The most important is not that the party has slipped perceptibly in voting intentions, for these can recover in due course. It’s that the number of people who would consider voting Conservative has fallen swiftly and dramatically.
Nanos, the polling firm, asks people whether they would consider voting for parties. Last November, it found that only a minority of Canadians in every region would not consider voting Conservative. That didn’t mean the remainder intended to actually vote Conservative, just that they could imagine themselves voting for the party.
This kind of result – a big gap between actual voting intentions and the possibility of people voting for a party – gives a party hope that with the right approach, it can widen its base of supporters.
From June 16 to June 19, however, Nanos asked the same question of 1,000 people and received different results. In June, majorities everywhere except the Prairies and British Columbia said they would not consider voting Conservative. (And in B.C., it was a very large minority.) Nationally, the share of people who said they would not consider voting Conservative rose from 28.5 to 51.5 per cent.

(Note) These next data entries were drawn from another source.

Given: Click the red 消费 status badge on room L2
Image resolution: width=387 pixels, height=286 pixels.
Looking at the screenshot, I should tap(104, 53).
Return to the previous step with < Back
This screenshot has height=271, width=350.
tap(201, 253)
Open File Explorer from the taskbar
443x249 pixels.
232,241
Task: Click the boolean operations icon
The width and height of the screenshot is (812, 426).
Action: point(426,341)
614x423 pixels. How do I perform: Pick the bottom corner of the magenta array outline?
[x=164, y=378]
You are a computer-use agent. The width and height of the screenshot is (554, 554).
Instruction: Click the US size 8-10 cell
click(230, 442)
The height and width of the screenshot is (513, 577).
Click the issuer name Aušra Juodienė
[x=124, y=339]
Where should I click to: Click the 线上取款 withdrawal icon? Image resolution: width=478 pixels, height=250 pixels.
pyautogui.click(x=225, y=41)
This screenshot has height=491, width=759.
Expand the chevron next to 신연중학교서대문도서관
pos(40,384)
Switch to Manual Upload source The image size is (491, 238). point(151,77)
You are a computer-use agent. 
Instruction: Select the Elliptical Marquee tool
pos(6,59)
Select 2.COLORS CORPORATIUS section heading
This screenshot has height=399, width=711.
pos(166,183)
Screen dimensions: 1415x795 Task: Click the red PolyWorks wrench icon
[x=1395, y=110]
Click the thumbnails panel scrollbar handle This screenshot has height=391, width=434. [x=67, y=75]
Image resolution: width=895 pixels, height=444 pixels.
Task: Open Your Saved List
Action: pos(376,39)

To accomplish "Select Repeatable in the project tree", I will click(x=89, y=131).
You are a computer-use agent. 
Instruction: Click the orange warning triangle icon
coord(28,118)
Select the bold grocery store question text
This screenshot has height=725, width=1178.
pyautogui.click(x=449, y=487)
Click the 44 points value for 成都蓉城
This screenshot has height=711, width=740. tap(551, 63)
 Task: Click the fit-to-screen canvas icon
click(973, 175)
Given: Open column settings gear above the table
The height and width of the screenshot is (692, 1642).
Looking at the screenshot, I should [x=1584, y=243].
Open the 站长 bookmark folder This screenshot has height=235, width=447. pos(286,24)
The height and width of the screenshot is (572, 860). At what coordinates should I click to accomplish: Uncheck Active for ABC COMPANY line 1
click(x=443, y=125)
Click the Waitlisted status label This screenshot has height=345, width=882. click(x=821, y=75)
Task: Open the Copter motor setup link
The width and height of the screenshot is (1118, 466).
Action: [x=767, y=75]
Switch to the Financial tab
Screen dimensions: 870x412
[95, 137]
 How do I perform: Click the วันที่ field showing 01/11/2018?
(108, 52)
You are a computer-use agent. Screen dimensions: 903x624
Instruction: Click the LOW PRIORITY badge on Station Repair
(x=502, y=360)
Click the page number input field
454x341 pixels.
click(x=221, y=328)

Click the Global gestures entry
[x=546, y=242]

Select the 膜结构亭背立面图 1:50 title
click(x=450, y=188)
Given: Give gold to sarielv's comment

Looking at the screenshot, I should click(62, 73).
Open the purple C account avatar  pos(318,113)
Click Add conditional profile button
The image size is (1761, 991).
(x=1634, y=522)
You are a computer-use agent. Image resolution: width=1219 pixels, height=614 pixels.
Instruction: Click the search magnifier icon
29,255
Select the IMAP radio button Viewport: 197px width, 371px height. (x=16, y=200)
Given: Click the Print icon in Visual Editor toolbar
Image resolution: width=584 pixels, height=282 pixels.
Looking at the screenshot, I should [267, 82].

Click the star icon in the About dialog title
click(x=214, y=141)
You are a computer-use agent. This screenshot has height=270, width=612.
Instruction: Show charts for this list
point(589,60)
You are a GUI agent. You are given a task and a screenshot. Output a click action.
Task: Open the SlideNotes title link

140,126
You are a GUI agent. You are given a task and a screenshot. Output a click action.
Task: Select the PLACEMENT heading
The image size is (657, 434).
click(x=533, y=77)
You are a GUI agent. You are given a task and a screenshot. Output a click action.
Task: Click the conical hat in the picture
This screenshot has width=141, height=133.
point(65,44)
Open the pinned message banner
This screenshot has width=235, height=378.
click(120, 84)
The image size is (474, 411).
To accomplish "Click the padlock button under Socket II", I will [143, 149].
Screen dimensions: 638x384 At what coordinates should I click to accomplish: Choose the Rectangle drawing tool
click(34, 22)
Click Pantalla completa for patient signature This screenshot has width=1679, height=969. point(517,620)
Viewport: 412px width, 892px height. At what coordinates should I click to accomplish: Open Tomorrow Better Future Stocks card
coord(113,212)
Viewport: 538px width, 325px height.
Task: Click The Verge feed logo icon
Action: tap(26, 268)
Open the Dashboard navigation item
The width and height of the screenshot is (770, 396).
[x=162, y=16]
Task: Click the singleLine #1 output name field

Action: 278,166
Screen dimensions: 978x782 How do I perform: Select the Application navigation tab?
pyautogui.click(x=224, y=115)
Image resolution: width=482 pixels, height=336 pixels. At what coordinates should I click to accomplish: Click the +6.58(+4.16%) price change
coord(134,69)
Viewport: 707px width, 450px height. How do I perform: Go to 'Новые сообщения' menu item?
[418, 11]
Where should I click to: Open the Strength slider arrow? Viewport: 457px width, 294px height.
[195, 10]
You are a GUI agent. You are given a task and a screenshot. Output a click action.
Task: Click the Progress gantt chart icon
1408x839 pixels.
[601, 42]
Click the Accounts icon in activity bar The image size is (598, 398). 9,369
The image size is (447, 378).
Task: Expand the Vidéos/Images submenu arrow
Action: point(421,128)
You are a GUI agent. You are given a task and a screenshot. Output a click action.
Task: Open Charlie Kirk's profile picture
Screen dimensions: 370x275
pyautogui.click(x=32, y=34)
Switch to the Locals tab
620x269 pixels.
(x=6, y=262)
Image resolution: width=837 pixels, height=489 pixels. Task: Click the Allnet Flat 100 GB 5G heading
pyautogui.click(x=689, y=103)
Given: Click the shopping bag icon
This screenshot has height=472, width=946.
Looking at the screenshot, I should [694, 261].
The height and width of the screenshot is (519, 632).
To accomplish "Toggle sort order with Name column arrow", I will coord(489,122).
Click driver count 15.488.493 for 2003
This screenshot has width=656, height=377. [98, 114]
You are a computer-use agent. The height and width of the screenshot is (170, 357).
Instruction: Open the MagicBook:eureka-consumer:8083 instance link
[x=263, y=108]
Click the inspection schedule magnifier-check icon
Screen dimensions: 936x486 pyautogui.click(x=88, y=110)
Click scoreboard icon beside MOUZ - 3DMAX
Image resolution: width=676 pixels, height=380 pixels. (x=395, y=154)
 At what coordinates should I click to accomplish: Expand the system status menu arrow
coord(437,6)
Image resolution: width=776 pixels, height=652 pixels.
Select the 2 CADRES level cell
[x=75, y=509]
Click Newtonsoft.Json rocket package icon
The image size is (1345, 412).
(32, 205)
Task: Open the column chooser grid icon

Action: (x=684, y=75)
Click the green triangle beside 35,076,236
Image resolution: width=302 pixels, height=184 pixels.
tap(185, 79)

Individual provincial breakdowns have large margins of error, given their small sample sizes. So province-by-province specific numbers don’t mean all that much. But longer-term trends do.
So consider these. Over the seven months from last November to this June, the share of Atlantic Canadians who said they would not consider voting Conservative jumped from 38 to 59 per cent. In Quebec, the move was from 48 to 67 per cent; in Ontario, from 38 to to 51 per cent; and in B.C., from 30 to 48 per cent.
Only on the Prairies, including the Conservative heartland of Alberta, those who replied they would not consider voting Conservative remained at about 30 per cent of respondents. Whatever was hurting the Conservatives everywhere else hadn’t permeated Prairie voters.
To repeat: Individual numbers within provinces don’t count as much as the trend lines. And beyond heartland territory, these lines are trending extremely dangerous for the Conservatives, seven years after their arrival in office.
If they have captured a national mood, a whole lot of Canadians have grown much more skeptical, even hostile, toward the Harper Conservatives in the past seven months. It will take much more than a cabinet shuffle to get people back into a mood where they might consider voting Conservative again.
Nanos doesn’t report why people answer how they do. You have to guess what lies behind the raw numbers, and guessing isn’t very interesting if the numbers don’t move much. But if public opinion moves dramatically, as seems to have happened, the question is why.
Of course, the Senate shenanigans of Mike Duffy, Pamela Wallin and Nigel Wright damaged the Conservative brand. But these events occurred rather late in the seven-month period of decline, so something else must have been at work.
Economic growth was slower than predicted in the fall of 2012. Trade deals, much spoken of by the Harper Conservatives, have stalled. So, too, has the much-ballyhooed Keystone XL pipeline to the United States.
Perhaps the postbudget litany of stories about cutbacks in certain government programs dented the government. But these were offset, at least from a public-relations perspective, by the torrent of taxpayer-supported television advertisements touting the Conservatives’ Economic Action Plan.
Maybe time has done its work of leaving nicks and scars on the governing party. Maybe Mr. Harper’s Teutonic style and the humourless partisanship of so much of what the Conservatives do, and how they do it, has slowly gotten under the skin of voters.
The Conservatives still have 42 per cent of voters who would consider voting for them. They would need to capture almost all of these to win a majority – a highly unlikely result.